Where this fits in your stack today

Because Arcjet runs in-process — across Node.js, Next.js, Bun, and Deno — adding an in-agent guard is a code change, not an infrastructure project. There's no new proxy to route traffic through and no separate service to operate. The guard is a function call at the point where your agent is about to act.

Treat it as one layer of defense in depth, not a replacement for anything else you run:

  • Keep your edge WAF. It still handles volumetric attacks, crawler traffic, and classic injection against your public routes.
  • Scope the agent's credentials down. A guard is a backstop; an agent that physically cannot reach the production database is safer than one merely asked not to.
  • Allowlist fetch destinations instead of blocklisting bad ones. You already know the handful of domains your agent legitimately needs.
  • Treat every tool result as untrusted input, the same way you treat a form submission.

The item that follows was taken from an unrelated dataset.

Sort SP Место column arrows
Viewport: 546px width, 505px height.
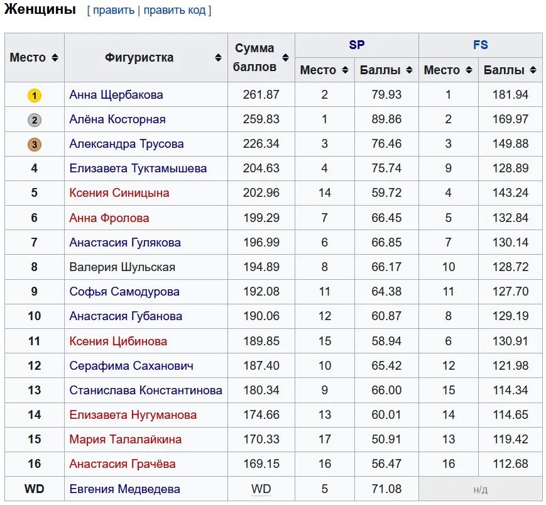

Before you add a single guard, write down every tool your agent can call and the worst thing each one could do with attacker-controlled arguments. That inventory shows you which actions actually need a check — most agents have two or three genuinely dangerous tools and a long tail of harmless ones.

The autonomy that makes agents useful is the same autonomy that makes them dangerous. Every tool you add widens what a successful injection can reach. Guards at the action boundary won't make an agent un-hackable, but they move the security decision somewhere you control — your code, with a deterministic answer — instead of leaving it to a model that was never designed to be a security boundary.